(Element and text location data)
══════════════════════════════
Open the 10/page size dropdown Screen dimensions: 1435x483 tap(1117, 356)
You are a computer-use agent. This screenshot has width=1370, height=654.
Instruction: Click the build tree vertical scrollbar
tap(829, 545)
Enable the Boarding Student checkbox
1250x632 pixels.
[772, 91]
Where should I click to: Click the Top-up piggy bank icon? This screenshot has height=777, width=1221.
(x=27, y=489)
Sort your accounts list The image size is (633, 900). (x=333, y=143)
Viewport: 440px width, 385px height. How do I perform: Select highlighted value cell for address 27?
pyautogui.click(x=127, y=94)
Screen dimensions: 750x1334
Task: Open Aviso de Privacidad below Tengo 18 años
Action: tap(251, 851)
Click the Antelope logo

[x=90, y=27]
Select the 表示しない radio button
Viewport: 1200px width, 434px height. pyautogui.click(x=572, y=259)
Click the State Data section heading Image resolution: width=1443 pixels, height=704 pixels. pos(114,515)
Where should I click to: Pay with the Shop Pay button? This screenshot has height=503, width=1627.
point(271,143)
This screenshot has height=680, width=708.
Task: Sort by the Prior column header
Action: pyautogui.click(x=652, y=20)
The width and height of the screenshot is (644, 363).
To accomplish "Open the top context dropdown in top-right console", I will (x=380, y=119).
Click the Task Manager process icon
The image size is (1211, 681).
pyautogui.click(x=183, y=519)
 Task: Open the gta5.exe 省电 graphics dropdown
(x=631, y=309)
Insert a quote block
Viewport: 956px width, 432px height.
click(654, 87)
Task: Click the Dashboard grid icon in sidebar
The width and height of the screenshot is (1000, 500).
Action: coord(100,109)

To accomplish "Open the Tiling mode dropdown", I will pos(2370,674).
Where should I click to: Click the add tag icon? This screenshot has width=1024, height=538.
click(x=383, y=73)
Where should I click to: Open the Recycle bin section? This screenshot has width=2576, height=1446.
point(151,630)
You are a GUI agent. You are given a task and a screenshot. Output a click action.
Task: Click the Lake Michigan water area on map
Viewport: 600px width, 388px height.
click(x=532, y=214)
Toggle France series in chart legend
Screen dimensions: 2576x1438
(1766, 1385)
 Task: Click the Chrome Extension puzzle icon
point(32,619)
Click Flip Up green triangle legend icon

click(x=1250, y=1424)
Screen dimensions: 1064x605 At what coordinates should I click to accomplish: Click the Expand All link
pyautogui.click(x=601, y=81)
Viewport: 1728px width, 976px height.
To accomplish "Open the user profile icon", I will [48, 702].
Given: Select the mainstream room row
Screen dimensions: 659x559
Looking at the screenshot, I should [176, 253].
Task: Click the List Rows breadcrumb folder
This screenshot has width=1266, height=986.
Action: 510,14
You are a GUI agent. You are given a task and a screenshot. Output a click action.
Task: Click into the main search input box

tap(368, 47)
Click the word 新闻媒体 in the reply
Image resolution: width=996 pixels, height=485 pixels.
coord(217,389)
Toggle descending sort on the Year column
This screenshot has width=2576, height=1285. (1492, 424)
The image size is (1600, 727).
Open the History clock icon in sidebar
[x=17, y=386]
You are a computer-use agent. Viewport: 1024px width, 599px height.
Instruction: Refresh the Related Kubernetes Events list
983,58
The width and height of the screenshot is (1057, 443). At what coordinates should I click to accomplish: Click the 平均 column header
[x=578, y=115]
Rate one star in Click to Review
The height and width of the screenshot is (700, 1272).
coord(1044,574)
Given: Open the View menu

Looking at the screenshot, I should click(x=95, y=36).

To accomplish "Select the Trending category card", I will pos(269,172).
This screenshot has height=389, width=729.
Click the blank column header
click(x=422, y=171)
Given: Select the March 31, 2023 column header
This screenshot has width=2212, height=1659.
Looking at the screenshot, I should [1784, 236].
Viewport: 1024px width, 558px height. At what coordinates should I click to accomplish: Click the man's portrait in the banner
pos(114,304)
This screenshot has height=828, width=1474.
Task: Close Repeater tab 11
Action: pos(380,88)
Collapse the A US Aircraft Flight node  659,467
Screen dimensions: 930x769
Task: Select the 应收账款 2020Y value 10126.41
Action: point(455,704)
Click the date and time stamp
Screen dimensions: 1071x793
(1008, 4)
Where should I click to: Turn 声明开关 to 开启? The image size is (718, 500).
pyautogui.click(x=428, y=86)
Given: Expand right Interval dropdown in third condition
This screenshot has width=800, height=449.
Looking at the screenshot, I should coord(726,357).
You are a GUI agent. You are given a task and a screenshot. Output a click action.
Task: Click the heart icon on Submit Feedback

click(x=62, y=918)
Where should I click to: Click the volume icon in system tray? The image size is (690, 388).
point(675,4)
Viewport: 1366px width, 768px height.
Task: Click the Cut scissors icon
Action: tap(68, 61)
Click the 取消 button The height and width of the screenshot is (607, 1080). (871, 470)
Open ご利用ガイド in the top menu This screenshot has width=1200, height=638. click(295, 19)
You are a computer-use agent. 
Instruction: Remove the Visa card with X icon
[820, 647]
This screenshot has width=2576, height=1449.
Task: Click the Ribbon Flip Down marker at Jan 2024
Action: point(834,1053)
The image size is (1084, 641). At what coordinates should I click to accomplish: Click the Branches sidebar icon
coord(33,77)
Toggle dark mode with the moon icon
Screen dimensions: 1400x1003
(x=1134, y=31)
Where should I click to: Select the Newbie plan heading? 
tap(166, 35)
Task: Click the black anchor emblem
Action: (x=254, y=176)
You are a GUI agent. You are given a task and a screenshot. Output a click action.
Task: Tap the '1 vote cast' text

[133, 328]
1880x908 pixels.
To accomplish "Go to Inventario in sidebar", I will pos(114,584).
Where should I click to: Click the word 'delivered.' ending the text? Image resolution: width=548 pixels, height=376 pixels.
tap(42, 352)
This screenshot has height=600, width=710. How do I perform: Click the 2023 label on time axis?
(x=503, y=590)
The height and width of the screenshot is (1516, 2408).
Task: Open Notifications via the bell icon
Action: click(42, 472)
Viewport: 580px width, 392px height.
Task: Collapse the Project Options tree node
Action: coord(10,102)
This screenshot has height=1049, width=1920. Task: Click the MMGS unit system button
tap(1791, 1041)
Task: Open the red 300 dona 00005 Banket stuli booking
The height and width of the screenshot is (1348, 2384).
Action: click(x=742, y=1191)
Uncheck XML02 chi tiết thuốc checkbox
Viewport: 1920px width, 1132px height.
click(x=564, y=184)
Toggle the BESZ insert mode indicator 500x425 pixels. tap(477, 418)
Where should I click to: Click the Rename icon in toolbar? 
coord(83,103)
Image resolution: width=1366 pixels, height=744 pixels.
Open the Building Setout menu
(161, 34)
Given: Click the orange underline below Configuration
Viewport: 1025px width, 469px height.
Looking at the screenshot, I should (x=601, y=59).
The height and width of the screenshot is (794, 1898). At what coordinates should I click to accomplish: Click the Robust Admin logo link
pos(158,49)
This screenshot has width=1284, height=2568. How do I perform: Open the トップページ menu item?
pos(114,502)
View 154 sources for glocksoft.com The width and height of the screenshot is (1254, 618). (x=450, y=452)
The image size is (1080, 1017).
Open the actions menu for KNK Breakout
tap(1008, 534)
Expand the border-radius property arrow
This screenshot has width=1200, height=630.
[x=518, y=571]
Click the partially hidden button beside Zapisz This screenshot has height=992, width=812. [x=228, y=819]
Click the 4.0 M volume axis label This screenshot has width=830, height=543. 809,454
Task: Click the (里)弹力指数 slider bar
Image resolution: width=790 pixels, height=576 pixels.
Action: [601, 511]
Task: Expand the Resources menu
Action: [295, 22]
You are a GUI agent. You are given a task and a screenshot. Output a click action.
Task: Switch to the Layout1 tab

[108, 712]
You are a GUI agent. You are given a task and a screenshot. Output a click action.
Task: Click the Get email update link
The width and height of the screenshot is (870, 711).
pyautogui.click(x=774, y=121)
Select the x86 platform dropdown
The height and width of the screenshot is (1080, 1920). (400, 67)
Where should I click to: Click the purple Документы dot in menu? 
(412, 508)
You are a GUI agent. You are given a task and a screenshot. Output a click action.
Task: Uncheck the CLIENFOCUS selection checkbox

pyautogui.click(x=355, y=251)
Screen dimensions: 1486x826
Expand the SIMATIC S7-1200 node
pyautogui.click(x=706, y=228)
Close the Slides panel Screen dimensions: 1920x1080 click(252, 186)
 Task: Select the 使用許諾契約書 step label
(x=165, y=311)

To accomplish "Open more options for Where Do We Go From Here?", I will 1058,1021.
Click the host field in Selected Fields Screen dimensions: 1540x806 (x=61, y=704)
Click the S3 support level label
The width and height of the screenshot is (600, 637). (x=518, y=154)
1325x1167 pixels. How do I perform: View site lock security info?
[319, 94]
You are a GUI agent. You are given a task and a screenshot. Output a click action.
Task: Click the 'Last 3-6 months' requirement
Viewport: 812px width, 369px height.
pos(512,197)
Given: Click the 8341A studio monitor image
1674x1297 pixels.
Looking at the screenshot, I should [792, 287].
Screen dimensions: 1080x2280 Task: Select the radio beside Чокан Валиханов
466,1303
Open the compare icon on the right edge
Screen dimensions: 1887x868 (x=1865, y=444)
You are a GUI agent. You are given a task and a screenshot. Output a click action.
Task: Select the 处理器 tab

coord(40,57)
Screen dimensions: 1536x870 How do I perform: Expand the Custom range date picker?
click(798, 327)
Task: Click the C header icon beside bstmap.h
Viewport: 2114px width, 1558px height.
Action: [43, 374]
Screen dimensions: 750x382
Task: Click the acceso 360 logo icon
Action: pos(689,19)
══════════════════════════════
Format the lines of the records above, from the line containing "Where should I click to: Click the word" through the line containing "tap(42, 352)", inclusive, as a JSON list of strings with one string per line and blank lines omitted.

(The completed task)
[
  "Where should I click to: Click the word 'delivered.' ending the text? Image resolution: width=548 pixels, height=376 pixels.",
  "tap(42, 352)"
]